Several modern editions of the work have been published, most notably the one by Norbert Gertsch for the new complete Beethoven edition (Beethoven Werke Gesamtausgabe, VIII, 3, Munich, 2000). This describes each of the sources in minute detail and lists nearly all the significant variants. The new Bärenreiter edition, however, differs from this and other editions in several ways, of which the most important are as follows:

1. There are many places where an alternative reading is not merely possible but seems more plausible, and I have included many fresh interpretations of Beethoven’s intentions in the new edition. Particularly significant is the use of chorus, instead of soloists, throughout the Sanctus – not just from ‘Pleni sunt coeli’ as is usually heard in performance. Also notable is the inclusion of the soloists as well as chorus during much of the Credo.

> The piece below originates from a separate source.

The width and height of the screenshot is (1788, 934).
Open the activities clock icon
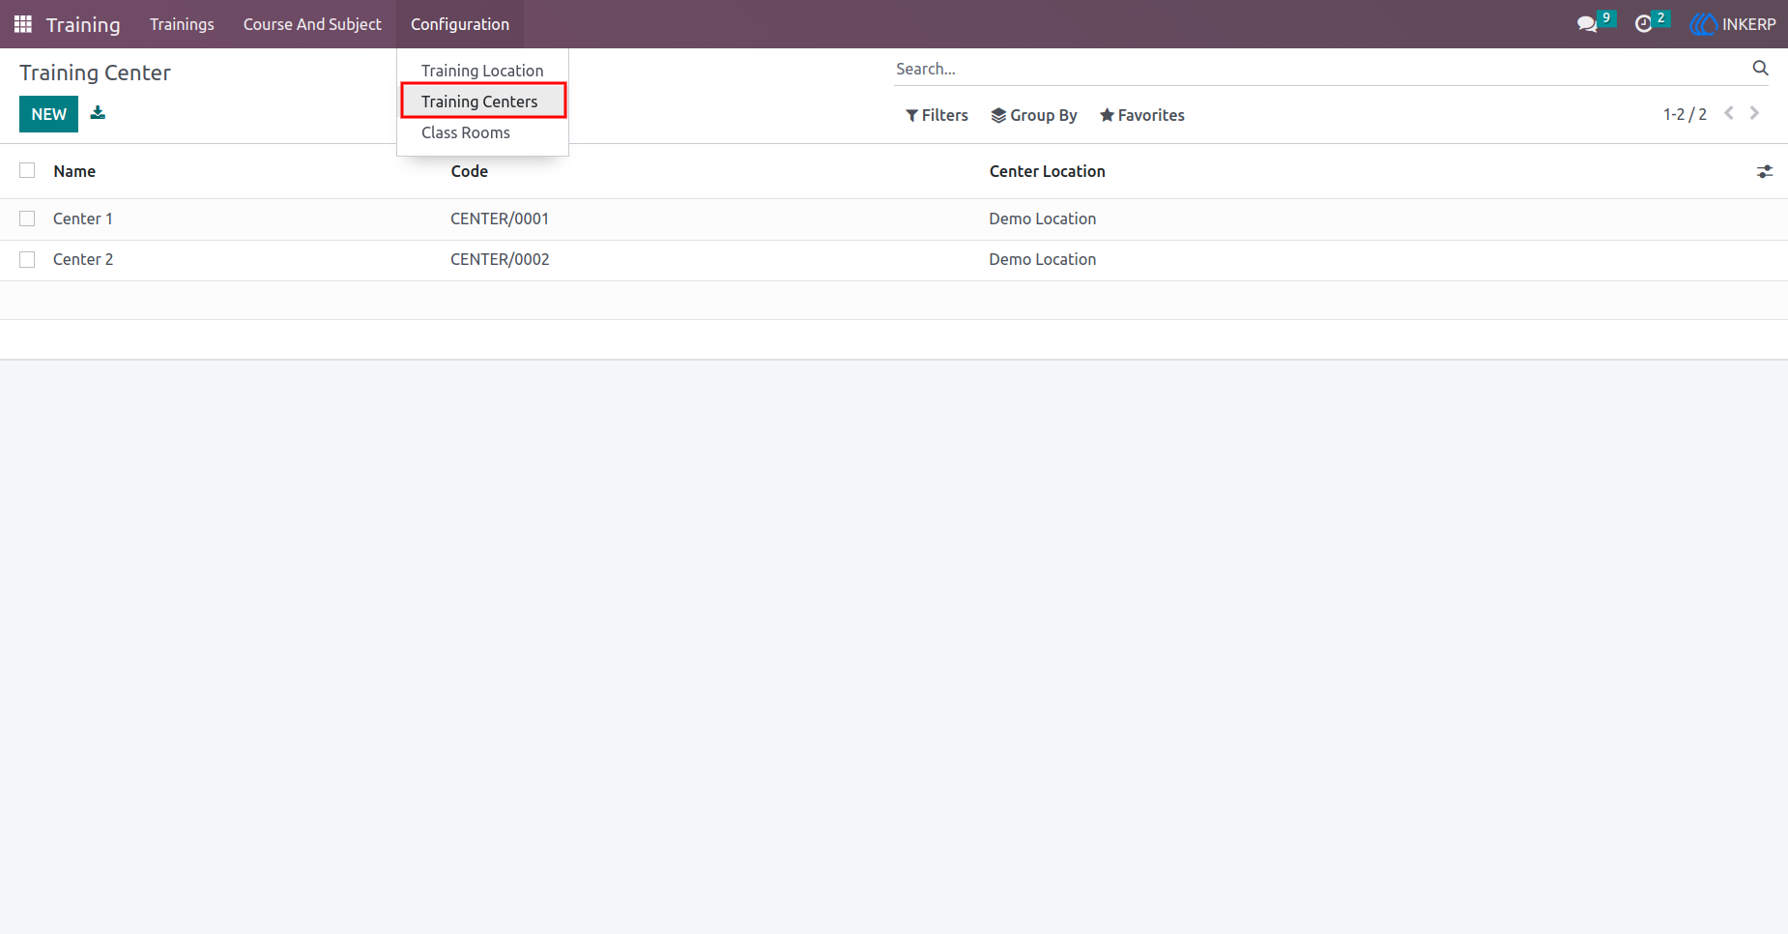pyautogui.click(x=1643, y=24)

2.  Several minor inaccuracies found in other editions have been corrected, such as the second note for sopranos in bar 503 of the Gloria, which should be E, not F. A list of the main such corrections is provided in the Commentary.

3. Extensive advice has been given about performance issues, especially where these relate to notational ambiguities; it ranges from explanation of ornament signs to the size of forces that Beethoven preferred. Metronome marks have also been suggested, which are based on those he gave for movements elsewhere that show close similarity. The other editions provide almost no guidance about the speeds Beethoven intended, beyond his own vague tempo marks.

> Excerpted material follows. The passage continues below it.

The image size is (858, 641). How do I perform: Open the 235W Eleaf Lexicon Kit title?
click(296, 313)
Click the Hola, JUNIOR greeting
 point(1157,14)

4. An appendix includes Beethoven’s setting of the Gregorian hymn Tantum ergo, which he made while working on the Missa solemnis and may have intended for the enthronement ceremony. The setting has only recently been identified as such, and the two works have never previously been published together.

The edition contains all the scholarly apparatus of an urtext edition, including for the first time a stemma showing the complex relationships between all the sources. But it is also aimed at those who seek a combination of a reliable text and sound editorial advice on how that text might best be interpreted in performance.